Photos by John Schaffner

If experience is as important of a teacher as some people suggest it is, the Port Clinton Redskins should get benefit from the growing pains they endured in 2013.

Last season, Port Clinton played a plethora of underclassmen and struggled to an 0-10 season, but they did accomplish some things along the way. They were able to get a lot of their younger players experience while seeing the potential in some star players like Nathan Stubblefield, Brandon Moore and Emerson Lowe.

With 20 returning starters, 11 on offense and nine on defense, the ‘Skins are primed for a turnaround. 

Operating out of a no-huddle, four-wide, one-back set that features the quarterback in the pistol formation, Port Clinton should be able to utilize its talent and athleticism. Head coach Beau Carmon is hoping to get guys like Stubblefield, Tristan Mallory, Aidan Rospert, Darius Daniels and Stefan Daniels out into space, something that will enable them to make plays. Lowe and Moore, meanwhile, should be able to provide a potent rushing attack, something that will take pressure off Moore when he goes to air it out. Corbin Winningham could also see some time in the backfield. 

But more than anything, Carmon is hoping to establish control at the line of scrimmage.

“We put the kids in positions that we believe can make us a good team,” he said. “Even though we are spreading it out, we still believe in the run. In high-school football in Ohio, we believe you’ve got to establish the run.”

Carmon will not be calling the plays this year.

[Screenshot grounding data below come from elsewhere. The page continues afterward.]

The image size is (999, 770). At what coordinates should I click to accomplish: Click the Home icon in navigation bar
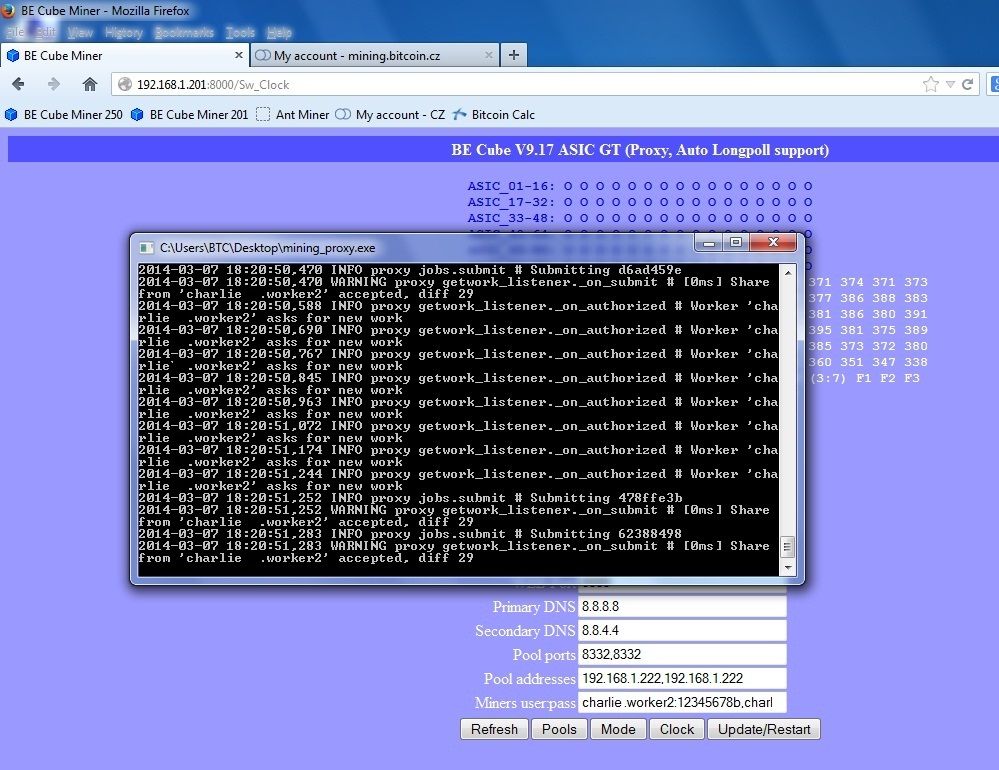coord(90,85)
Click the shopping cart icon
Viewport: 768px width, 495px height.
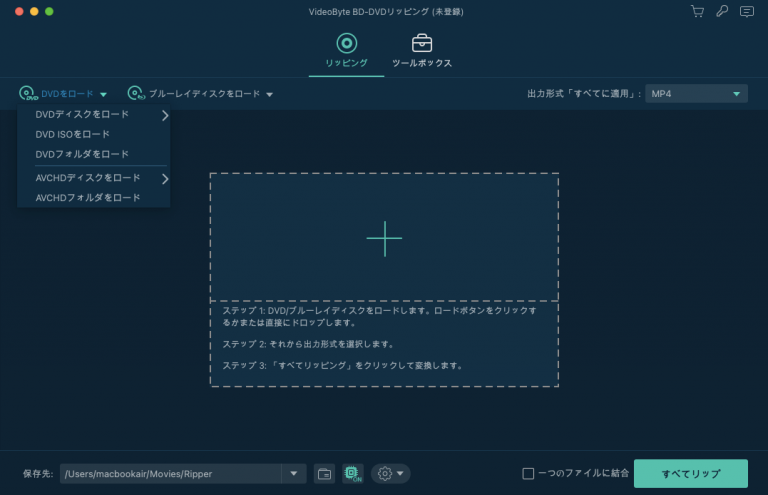697,12
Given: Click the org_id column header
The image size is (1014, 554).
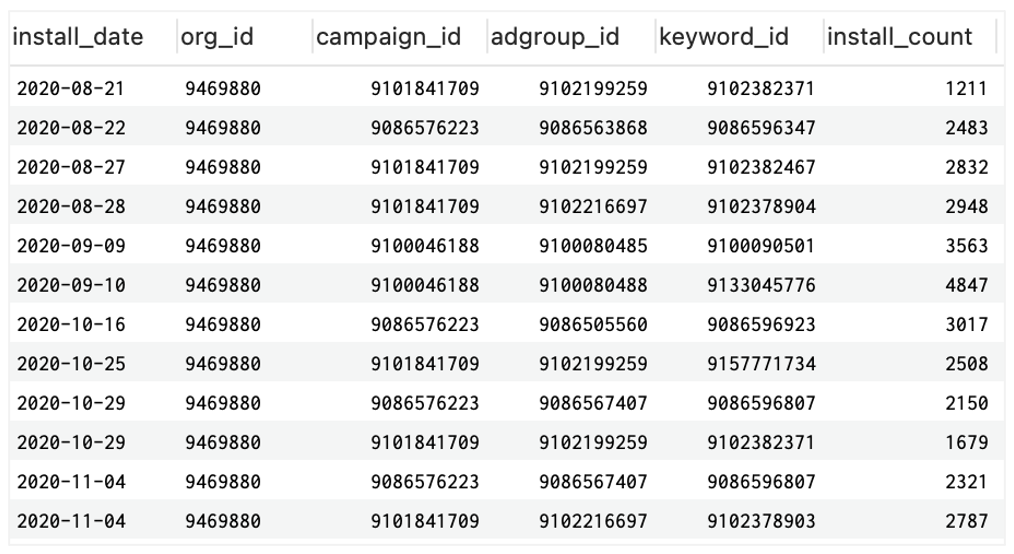Looking at the screenshot, I should pos(217,37).
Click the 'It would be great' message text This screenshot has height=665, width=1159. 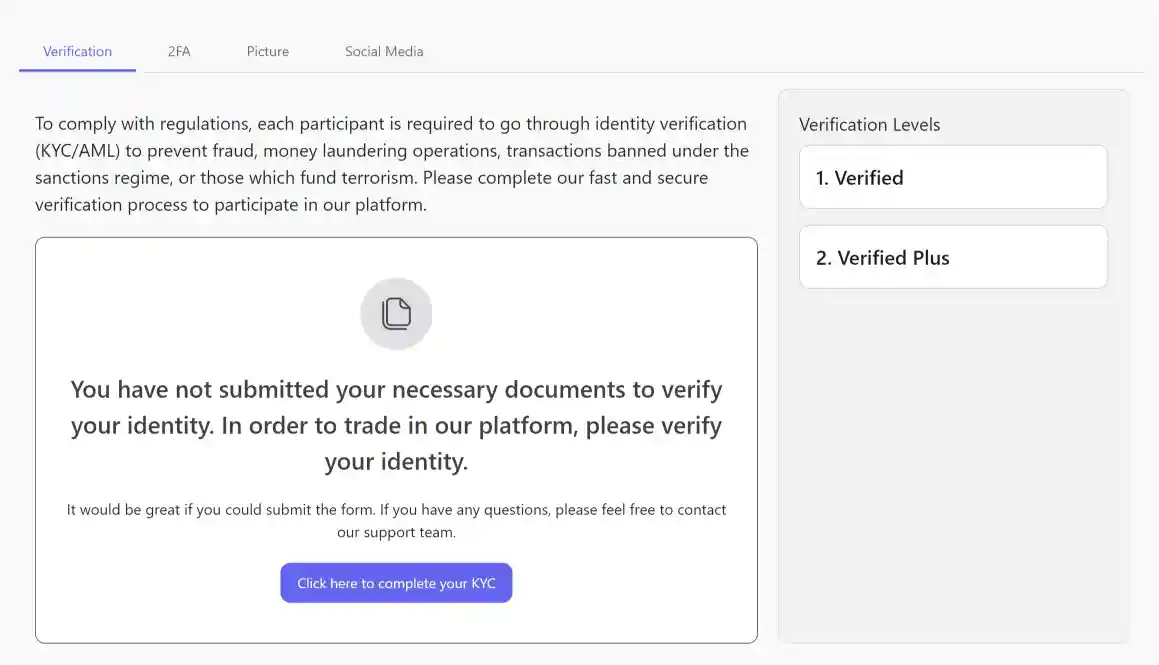point(396,510)
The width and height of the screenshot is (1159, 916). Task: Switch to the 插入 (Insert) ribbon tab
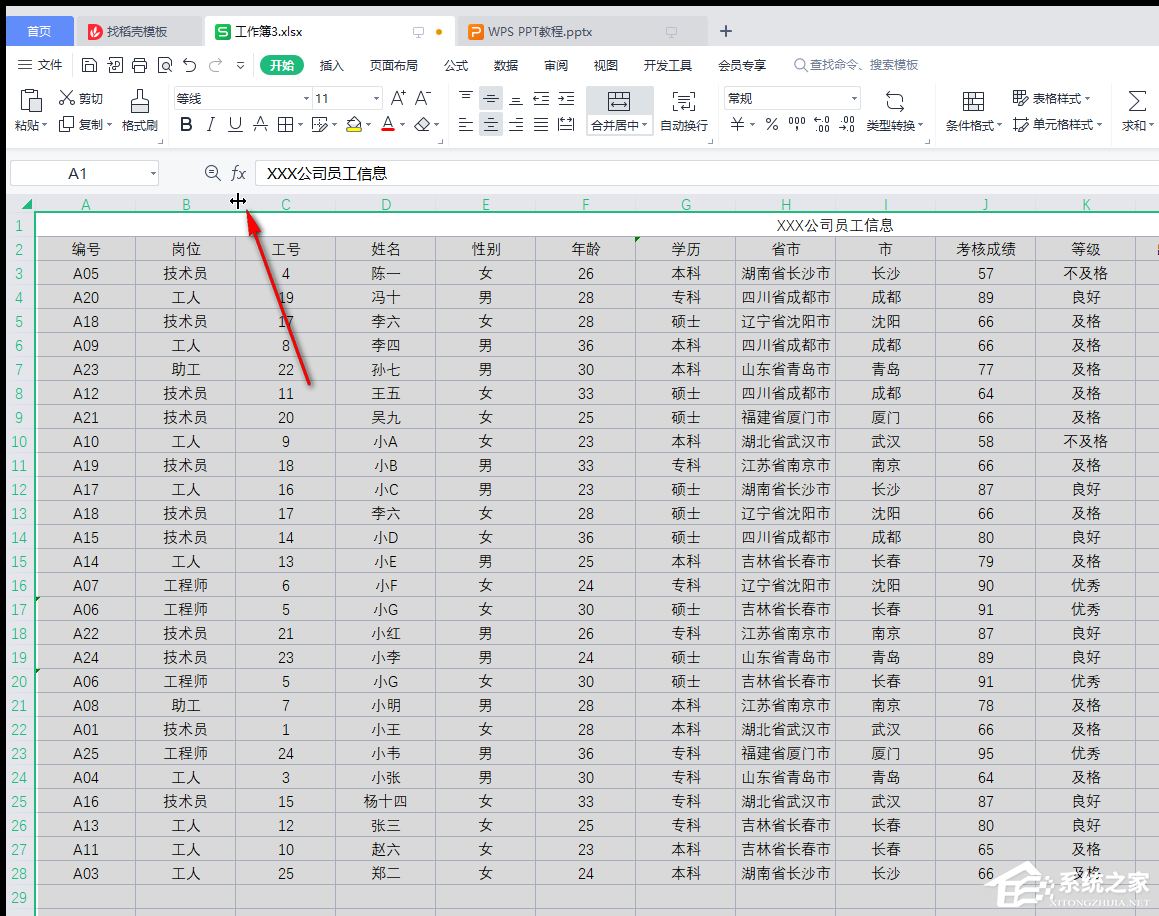331,65
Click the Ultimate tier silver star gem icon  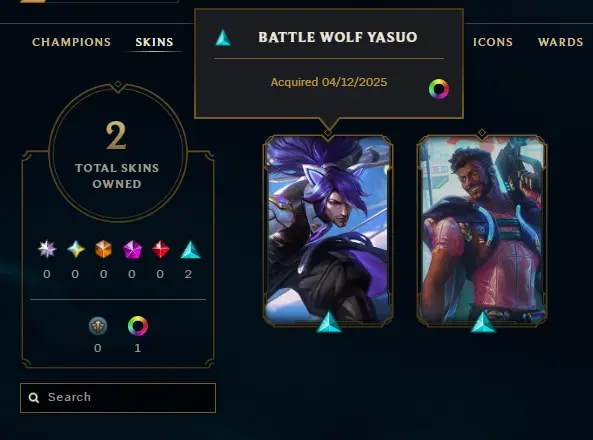[47, 249]
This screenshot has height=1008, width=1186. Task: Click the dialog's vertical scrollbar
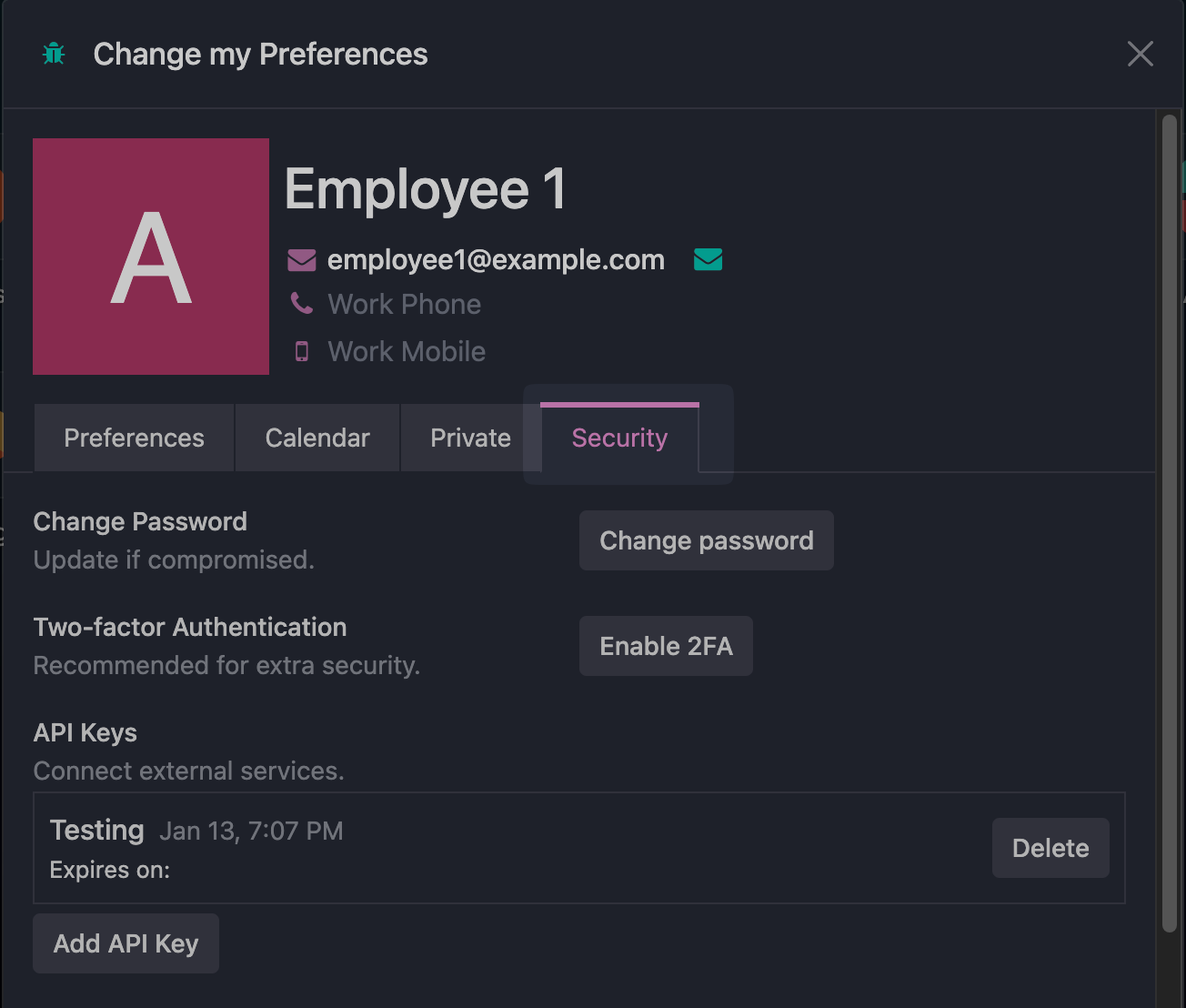coord(1170,523)
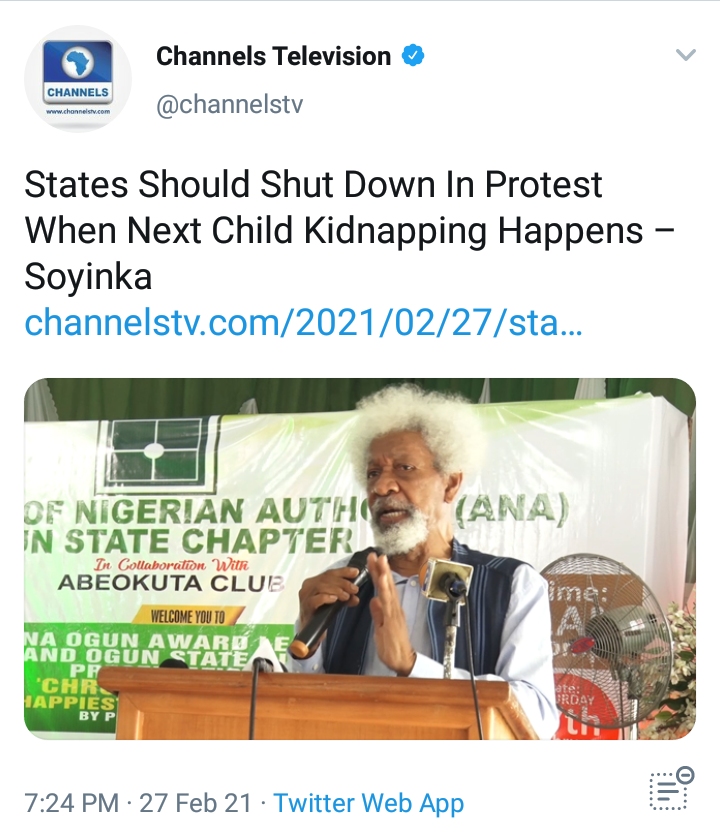Click the Africa globe in Channels logo
Screen dimensions: 720x832
coord(77,63)
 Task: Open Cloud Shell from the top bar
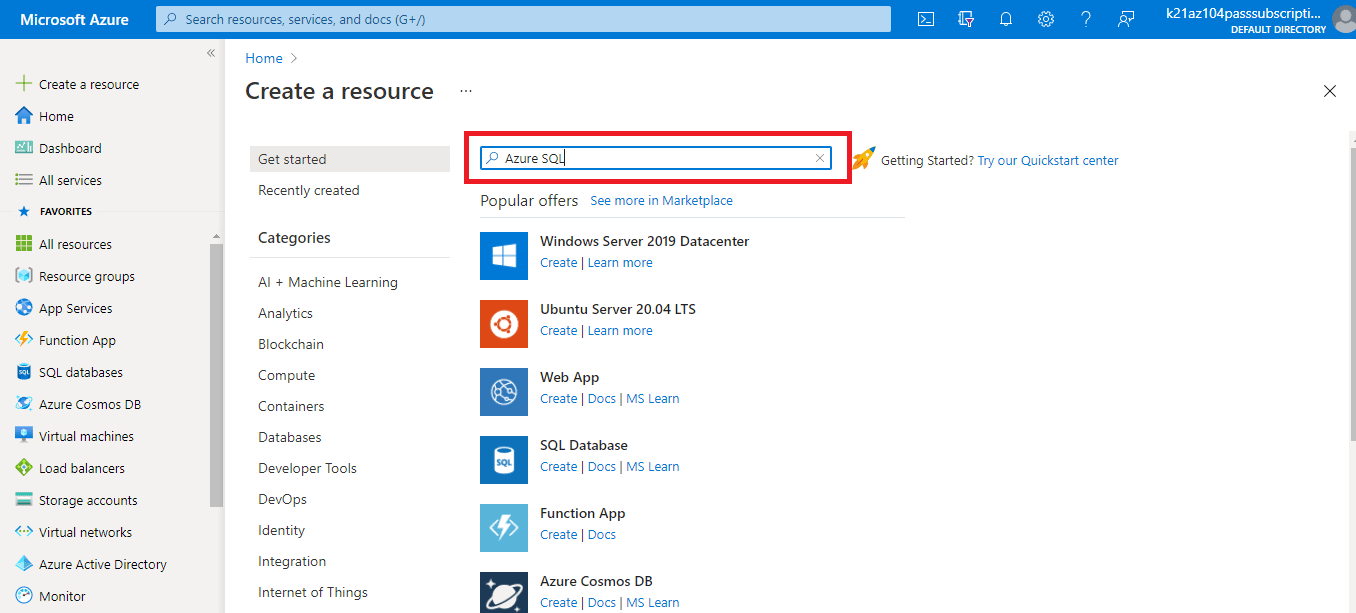point(925,19)
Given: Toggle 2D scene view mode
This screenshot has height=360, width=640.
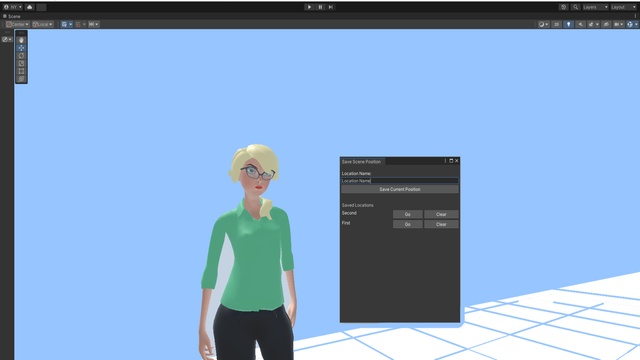Looking at the screenshot, I should tap(556, 24).
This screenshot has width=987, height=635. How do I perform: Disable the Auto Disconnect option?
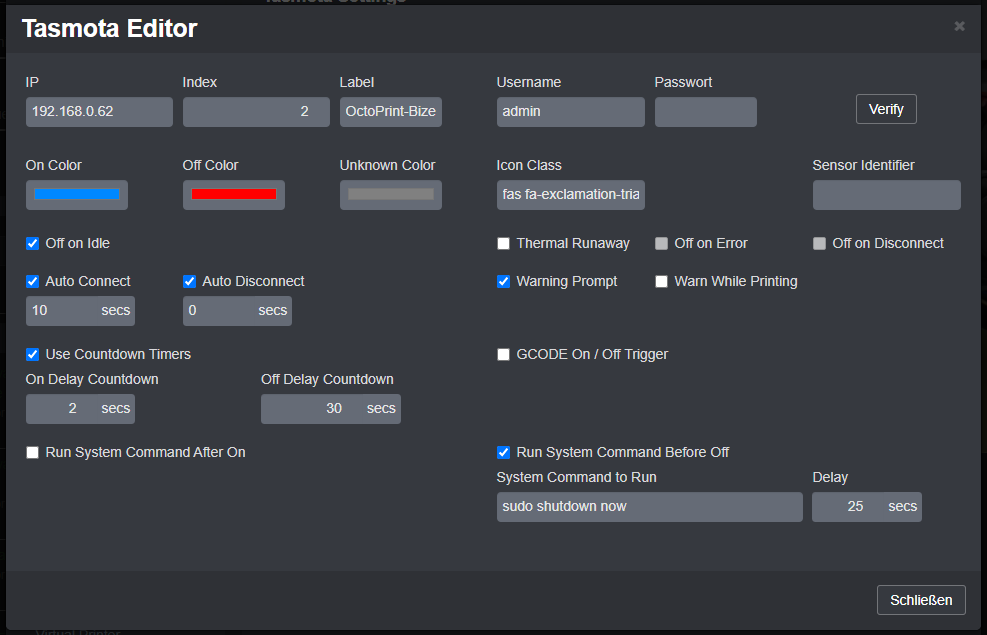[189, 281]
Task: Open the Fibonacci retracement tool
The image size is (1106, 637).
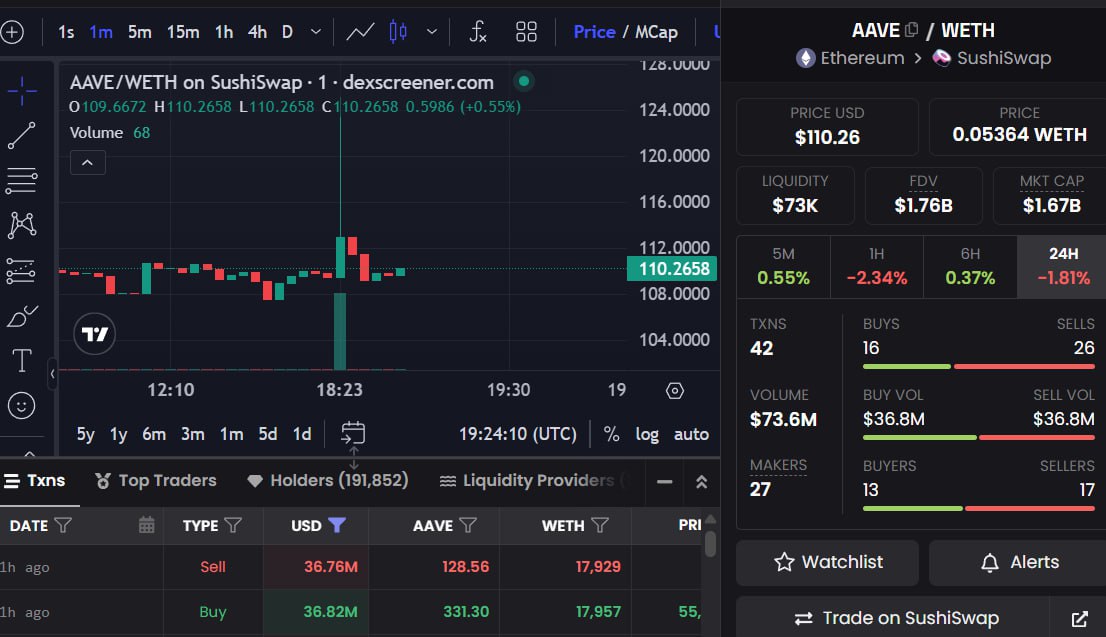Action: 22,181
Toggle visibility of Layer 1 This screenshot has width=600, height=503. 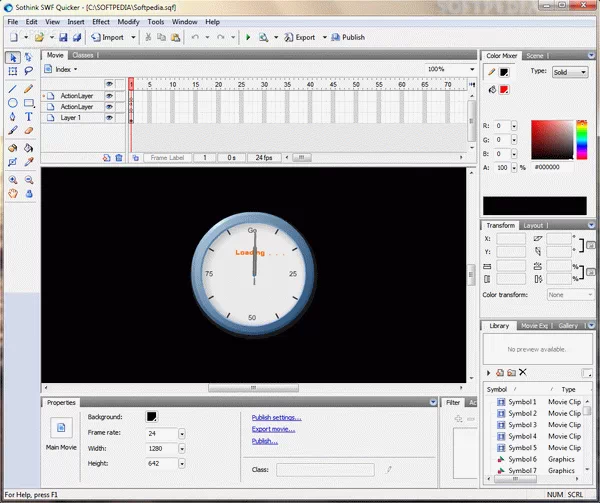110,117
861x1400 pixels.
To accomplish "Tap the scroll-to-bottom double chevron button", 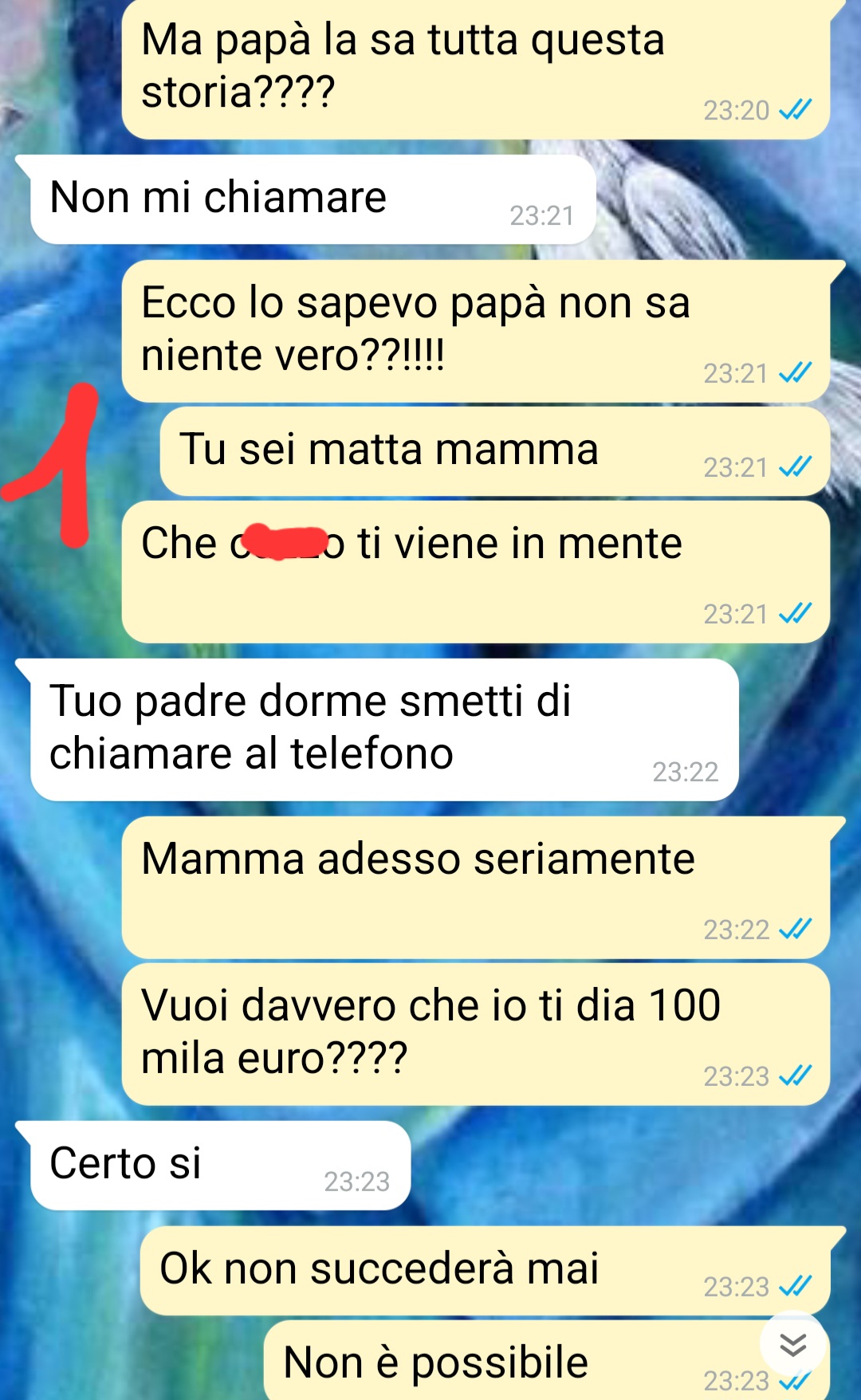I will pos(792,1345).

He’s decided to turn those duties over to new offensive coordinator Marcus Rimboch, a man in which he has great confidence.

“We did a lot of studying,” said Carmon, now in second season coaching in Port Clinton. “Last winter, Marcus and I we sat down and thought about what we wanted to do and use our personnel to the best of our runners. You can do anything you want out of (the pistol). We can (run the offense) on the fly. We try to take advantage of that. We put an emphasis on our conditioning. 

“Everything we did in the offseason is geared to what we do on offense and defense. A lot of teams run the no-huddle. We have six or seven teams on our schedule that run the no-huddle and you have to gear your kids to that. You’re trying to create mismatches and get guys out on the edge. We did not have the firepower or the strength to finish off football games last year. That’s been an emphasis for us — finishing everything we do.”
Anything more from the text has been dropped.